Ama aynı zamanda umutluyum. Çünkü artık ABD’nin İkinci Dünya Savaşı’ndan beri on yıllar boyunca ortaya koyduğu mutlak hegemonyayı sürdürmesinin önüne geçecek güç odakları ortaya çıkmış durumda dünyada. Ben ABD literatürünü hep takip ederim, son iki üç yıldır “Neden biz savaşları kazanamıyoruz” sorusuna yanıt arayan kitap ve makalelerin sayısındaki artış çok şaşırtıcı.

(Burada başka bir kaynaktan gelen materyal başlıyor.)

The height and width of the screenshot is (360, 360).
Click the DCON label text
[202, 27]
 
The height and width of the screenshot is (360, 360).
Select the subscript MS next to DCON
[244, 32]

Bir yandan da, bu doğru. ABD’nin son savaşlarına bakarsanız, kazanamadı. Sadece yıkıcı bir yenilgi tattığı Vietnam değil mesele, Libya’da tüm yaptıklarına rağmen sonuç bir katliam oldu ve bugün Libya’yı kontrol edemiyorlar. Savaş sanatı hakkında denildiği gibi, zafer, düşman güçleri mağlup etmek değildir yalnızca, o ülkeyi baştan düzenlemektir.Si
Bir hegemonya inşa etmelilerdi.
Bir hegemonya inşa etmelilerdi, evet. Beceremediler. Irak’ta beceremediler, Suriye’de beceremediler, yirmi yıl sonra Afganistan’dan utanç verici şekilde ayrıldılar. Kızıl Deniz’den geçiş konusunda onca sorun yaşamalarına rağmen dünyanın en yoksul, en geri kalmış halklarından [Yemen’deki] Husilerle başa çıkamıyorlar.
Yeni bir gerçeklik var ortada. ABD eski gücünde değil ve bu görünüyor.
Siz bunu bir “düşüş” [declinación] olarak tarif ediyorsunuz.
Evet, yazdım bunu, ABD’nin düşüşü tartışılmaz. Şu an tartışılmakta olan, Brzezinski’nin, Kissinger’ın, başkalarının tartıştığı ABD’nin düşmekte olup olmadığı değil, bu düşüş eğrisinin açısı. Bir uçağın yere çakılması gibi mi olacak? Hayır. Peki bir uçağın yavaş yavaş, sakince yere inmesi gibi mi olacak? O da değil. Britanya İmparatorluğu gibi düşmeyecek. Onunki on yıllar sürdü. ABD’nin düşüşü, büyük çatışmalara, savaşlara, kavgalara sahne olacak. Zaten oluyor. Ukrayna’da, Gazze’de, Yemen’de görüyoruz.
Benim umudumun kaynağı, bunun karşısında, dünyada çok kudretli güç odaklarının ortaya çıkmış olması. En başta, artık ABD’den üstün bir ekonomik güç olarak Çin. Yine askeri, teknolojik ve ekonomik bir güç olarak Rusya. Ki 90’lı yıllar boyunca Rusya’nın artık bir ceset olduğunu varsaymışlardı, ABD kaynaklı makalelerde Rusya’nın artık bir geleceğinin olmadığı yazılıyordu. Bense hep 18’inci asrın ortalarından yakın zamana kadar Avrupa sahnesinde kilit rol oynamış bir ülkenin iz bırakmadan ortadan kaybolamayacağını söylüyordum. Yeniden ortaya çıkacak diyordum, çıktı. Hindistan ortaya çıktı, 2030 itibariyle dünyanın üçüncü büyük ekonomisi olacak, birkaç yıl kaldı. Nijerya, Endonezya, Pakistan, Bangladeş, Mısır gibi güçler yükseliyor, Türkiye elbette, anmazsak eksik kalır. BRICS ortaya çıktı. Uluslararası arena tamamen değişmiş durumda. Bu tablo, emperyalizmin gerilediği, daha adil, daha barışçı bir dünyaya giden yolda bana umut veriyor.
Umarım sizin umudunuz önce ve kısa zaman içinde Arjantin’de vücut bulur.
(Gülerek) Evet, evet, evet… Arjantin’de çok büyük bir saldırı yaşıyoruz ama gelinen noktada toplumsal güçler bir araya gelmiş ve çok büyük bir karşıtlık geliştirmiş durumda. Bence Milei büyük bir kasırgaya yol açacak ama tahminim Nisan veya Mayıs ayı gibi sonu gelecek. Çok büyük bir siyasi kriz yaşanacak.
Bu krizden çıkışın bir sol çıkış olacağını söylemiyorum. Ama en azından Arjantin’de bir faşist hükümetin yerleşmesinin önüne geçilecek.